そんなふうに努力していても、最近、重い荷物を手にぶら提げて歩くと背中が丸まるように。上半身の筋力が弱ってくると、荷物の重さに引っ張られて肘が前に出るため、前かがみの姿勢になってしまう。私の荷物は、お弁当だけでもけっこう重たいですからね(笑)。

両手に1つずつバランスよく持っても改善されなかったため、最近、車輪付きのショッピングカートに荷物を入れて、右手で引いたり左手で引いたりしながら歩くようにしました。

すると、肘の位置が自然と体の横に固定され、しゃきっと背筋が伸びて、若々しい姿勢で歩けるようになったのです。

昨年10月からは、週1回太極拳のレッスンにも通い始めました。60代後半から3年ほど通っていましたが、クリニックの開院などで忙しく、すっかりご無沙汰していたのです。太極拳はゆったりした動きなので、80代になっても無理なく行えます。

背筋を伸ばしたままの重心移動、爪先ではなくかかとから着地する動きなど、転倒予防に効果的なポイントがたくさんあると、改めて実感しました。

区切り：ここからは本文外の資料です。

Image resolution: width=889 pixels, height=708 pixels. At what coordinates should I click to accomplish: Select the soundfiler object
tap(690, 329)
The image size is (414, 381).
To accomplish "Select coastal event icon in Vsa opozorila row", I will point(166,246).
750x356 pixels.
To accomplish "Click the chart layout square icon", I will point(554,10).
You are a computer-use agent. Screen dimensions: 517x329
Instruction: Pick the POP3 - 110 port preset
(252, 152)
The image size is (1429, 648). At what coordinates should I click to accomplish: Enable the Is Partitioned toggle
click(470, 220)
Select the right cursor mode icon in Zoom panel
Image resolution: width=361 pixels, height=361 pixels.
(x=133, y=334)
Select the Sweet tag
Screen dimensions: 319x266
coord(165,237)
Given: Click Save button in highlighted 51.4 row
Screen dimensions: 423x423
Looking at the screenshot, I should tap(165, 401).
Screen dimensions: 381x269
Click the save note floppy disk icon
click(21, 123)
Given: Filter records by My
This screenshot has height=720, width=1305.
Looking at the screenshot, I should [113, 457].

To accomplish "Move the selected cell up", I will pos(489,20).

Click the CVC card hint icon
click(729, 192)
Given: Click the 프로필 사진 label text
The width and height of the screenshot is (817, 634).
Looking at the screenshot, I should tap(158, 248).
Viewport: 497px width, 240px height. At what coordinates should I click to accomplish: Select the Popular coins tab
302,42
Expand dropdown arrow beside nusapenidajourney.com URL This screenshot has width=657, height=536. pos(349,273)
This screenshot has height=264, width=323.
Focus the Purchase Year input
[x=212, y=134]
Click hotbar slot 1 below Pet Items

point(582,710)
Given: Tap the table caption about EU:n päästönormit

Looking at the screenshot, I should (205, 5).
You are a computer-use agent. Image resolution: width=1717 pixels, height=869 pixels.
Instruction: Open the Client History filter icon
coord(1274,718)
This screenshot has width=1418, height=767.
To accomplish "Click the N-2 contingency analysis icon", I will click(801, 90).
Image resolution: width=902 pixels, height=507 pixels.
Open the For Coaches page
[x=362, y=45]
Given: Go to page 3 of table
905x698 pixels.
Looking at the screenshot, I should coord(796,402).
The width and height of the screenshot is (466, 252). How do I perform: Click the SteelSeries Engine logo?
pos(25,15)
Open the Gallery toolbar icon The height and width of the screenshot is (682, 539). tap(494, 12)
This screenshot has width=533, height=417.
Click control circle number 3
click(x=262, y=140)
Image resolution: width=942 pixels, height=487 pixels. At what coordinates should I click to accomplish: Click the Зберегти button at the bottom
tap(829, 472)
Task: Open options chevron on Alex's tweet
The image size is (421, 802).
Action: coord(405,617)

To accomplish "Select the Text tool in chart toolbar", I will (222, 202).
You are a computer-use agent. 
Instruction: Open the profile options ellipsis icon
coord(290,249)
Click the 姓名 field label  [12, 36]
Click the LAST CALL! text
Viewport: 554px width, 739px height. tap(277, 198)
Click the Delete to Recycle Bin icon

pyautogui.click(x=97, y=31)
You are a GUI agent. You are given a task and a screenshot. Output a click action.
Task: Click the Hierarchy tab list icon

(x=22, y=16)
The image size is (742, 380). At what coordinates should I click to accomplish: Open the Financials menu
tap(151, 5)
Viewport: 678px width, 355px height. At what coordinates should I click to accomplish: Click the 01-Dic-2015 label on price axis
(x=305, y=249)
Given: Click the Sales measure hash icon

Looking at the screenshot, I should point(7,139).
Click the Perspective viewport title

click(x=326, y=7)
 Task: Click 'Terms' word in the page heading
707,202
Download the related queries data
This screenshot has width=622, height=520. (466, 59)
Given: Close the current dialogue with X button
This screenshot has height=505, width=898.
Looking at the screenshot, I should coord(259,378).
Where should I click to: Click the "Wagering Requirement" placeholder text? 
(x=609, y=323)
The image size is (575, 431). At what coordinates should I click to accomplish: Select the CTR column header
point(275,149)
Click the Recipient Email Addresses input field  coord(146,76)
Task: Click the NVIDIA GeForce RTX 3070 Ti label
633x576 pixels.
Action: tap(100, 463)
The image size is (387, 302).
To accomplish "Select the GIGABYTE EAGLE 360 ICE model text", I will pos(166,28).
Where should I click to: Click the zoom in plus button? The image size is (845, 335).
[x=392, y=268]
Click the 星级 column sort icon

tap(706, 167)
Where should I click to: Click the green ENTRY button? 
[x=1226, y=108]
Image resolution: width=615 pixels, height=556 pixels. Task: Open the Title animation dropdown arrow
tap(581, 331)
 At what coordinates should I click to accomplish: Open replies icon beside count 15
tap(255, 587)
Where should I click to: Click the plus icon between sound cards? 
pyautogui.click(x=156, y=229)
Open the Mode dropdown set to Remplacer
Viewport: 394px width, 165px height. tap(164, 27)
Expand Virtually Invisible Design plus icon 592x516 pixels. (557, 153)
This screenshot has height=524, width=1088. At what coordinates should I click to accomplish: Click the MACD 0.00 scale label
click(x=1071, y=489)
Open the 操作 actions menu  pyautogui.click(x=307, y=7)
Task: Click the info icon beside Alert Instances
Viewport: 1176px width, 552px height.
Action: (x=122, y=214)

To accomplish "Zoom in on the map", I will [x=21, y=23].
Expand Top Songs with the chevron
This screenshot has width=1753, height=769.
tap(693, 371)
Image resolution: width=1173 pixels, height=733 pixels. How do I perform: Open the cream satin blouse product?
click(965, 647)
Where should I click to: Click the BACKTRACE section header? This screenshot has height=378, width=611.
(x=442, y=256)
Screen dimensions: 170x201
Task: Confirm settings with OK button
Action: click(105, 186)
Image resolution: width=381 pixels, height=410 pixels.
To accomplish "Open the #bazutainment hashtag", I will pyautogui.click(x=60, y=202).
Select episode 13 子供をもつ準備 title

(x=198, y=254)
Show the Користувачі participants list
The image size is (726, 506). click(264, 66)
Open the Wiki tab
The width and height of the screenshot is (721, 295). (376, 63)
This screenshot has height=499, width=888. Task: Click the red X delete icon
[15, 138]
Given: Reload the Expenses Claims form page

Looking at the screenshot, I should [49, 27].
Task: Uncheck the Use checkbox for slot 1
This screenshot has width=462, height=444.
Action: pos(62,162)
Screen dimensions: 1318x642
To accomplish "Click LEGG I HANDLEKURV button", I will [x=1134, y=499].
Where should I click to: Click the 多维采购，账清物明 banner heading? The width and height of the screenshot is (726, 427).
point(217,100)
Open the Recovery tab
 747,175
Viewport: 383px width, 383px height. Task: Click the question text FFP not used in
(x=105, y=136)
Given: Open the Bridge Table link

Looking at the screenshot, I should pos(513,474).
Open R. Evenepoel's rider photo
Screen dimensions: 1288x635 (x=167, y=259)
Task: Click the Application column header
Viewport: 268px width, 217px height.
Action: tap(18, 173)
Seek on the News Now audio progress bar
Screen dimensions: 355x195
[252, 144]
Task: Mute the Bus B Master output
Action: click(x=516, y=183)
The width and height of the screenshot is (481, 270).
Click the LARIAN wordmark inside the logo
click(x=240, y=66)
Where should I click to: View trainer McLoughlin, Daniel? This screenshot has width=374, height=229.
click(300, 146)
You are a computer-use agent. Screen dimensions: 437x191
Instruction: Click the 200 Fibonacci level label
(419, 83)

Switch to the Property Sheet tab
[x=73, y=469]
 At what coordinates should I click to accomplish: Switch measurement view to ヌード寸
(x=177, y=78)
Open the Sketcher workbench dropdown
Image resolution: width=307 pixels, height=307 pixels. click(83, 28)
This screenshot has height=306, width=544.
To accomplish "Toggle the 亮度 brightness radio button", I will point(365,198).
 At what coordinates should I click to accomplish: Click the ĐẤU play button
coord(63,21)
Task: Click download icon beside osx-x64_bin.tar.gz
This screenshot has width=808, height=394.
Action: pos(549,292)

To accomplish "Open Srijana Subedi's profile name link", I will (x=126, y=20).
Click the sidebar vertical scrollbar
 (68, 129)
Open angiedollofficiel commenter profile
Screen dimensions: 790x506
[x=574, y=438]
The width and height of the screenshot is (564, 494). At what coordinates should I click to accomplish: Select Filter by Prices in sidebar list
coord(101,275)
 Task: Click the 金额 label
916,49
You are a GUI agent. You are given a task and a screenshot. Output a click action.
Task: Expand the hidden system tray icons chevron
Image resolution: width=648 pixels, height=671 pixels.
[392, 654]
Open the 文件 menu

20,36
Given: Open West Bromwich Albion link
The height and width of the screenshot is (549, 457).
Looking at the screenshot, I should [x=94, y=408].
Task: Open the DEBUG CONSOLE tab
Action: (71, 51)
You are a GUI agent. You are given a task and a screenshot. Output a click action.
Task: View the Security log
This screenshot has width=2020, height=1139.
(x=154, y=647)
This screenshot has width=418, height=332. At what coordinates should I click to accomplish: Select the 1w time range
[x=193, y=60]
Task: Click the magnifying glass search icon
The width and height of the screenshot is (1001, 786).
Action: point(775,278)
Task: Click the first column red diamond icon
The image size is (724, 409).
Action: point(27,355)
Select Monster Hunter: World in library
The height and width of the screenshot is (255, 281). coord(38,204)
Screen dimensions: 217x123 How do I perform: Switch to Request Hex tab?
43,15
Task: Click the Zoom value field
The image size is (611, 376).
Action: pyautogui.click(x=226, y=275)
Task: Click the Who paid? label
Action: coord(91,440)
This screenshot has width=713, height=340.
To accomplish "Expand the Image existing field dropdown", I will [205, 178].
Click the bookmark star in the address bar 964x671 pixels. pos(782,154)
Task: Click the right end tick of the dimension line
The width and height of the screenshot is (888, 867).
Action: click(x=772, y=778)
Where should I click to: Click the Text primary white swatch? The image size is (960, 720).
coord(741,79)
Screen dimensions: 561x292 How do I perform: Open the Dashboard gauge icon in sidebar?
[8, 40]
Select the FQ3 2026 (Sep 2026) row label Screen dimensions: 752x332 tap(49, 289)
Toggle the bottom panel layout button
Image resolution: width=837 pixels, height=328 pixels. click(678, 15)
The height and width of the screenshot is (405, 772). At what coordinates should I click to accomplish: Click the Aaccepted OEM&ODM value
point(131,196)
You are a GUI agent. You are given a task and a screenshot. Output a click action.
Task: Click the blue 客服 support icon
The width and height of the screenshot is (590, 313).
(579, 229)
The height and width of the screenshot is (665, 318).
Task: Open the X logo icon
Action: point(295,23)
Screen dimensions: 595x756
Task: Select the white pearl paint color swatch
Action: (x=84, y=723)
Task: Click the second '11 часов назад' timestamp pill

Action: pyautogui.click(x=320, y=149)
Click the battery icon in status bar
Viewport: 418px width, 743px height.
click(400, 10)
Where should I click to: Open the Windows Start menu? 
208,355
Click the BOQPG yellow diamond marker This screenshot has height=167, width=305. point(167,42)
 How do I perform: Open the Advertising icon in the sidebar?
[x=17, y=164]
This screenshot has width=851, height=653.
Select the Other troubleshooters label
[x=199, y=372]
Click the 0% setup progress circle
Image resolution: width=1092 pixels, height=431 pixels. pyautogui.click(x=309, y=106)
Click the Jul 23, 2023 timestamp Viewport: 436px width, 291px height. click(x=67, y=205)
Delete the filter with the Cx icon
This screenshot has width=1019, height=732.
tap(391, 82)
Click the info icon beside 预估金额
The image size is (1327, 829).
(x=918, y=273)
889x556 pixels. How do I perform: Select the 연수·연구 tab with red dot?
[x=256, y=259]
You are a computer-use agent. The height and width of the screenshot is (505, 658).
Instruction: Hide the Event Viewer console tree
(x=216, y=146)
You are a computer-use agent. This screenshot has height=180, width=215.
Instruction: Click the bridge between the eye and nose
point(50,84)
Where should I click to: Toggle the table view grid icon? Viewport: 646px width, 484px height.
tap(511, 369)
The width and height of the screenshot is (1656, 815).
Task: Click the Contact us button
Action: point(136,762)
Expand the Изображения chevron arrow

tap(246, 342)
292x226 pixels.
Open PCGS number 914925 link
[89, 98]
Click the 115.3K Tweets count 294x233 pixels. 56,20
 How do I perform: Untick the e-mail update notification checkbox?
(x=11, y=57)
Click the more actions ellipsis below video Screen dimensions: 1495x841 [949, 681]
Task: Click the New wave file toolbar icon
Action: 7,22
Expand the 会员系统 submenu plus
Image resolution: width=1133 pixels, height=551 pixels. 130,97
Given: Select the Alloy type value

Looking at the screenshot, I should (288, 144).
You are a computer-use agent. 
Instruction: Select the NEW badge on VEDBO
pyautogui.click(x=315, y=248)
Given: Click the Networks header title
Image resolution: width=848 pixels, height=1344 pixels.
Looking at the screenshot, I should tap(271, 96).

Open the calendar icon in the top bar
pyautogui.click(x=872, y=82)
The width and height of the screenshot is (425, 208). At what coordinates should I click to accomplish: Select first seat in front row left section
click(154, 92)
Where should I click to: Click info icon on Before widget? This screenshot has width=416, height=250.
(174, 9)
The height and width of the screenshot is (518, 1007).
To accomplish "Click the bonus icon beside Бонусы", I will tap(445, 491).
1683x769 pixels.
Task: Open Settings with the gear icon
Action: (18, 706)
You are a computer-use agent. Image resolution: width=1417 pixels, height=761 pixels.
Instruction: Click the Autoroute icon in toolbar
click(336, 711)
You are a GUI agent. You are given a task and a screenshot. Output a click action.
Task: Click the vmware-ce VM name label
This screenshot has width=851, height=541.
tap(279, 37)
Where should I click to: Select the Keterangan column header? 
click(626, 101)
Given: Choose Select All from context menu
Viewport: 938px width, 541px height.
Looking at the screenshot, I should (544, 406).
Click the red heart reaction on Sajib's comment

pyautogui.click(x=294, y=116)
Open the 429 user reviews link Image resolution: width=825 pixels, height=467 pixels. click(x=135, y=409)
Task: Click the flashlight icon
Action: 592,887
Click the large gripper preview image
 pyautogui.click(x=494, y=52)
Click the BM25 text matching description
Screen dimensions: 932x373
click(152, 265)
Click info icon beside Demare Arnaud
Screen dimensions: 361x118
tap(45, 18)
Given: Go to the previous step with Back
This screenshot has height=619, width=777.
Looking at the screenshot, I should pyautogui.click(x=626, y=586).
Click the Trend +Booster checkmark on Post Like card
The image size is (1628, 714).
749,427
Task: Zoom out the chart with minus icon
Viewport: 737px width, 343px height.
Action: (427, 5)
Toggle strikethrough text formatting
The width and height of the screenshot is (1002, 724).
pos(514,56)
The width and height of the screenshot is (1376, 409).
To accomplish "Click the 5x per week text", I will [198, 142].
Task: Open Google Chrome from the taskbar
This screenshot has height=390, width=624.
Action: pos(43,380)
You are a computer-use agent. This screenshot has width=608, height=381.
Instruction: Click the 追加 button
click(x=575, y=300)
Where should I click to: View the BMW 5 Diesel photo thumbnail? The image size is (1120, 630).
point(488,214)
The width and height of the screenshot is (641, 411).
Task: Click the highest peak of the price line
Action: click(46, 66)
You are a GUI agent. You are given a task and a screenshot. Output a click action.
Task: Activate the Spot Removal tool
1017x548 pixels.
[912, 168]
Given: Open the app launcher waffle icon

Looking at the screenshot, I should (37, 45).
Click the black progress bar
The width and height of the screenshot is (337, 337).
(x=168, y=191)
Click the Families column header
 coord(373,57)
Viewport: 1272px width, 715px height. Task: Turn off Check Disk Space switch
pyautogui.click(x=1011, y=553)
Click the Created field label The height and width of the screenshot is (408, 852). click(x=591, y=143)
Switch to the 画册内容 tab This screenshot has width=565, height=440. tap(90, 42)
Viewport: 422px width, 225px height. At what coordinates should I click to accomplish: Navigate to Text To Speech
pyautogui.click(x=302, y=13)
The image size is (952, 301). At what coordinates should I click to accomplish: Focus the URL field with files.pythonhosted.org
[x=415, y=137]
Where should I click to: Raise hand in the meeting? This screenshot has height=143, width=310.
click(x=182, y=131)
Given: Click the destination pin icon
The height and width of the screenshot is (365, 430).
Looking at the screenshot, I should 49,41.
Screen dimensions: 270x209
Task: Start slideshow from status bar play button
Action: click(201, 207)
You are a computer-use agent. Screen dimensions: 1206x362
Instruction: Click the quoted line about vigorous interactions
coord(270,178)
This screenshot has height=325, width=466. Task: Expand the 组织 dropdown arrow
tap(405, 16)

特に、股関節をゆるめて中腰で立つという太極拳の基本姿勢は、バランス感覚の向上にうってつけ。クリニックで幼児の運動指導を行う際も、台から跳び下りて着地した時、膝を曲げた状態で踏ん張れるかどうかをチェックします。踏ん張る力が弱かったり、左右差があったりする子どもは転びやすい。それは大人でも高齢者でも同じです。

また、太極拳の深く長くゆったりとした呼吸法は呼吸筋や肺機能のトレーニングにもなるんですよ。

若い頃に比べれば記憶力も体力も衰え、悩みはいくらでも出てくるでしょう。それを嘆くより、今できることを、こつこつと積み重ねていこうと思っています。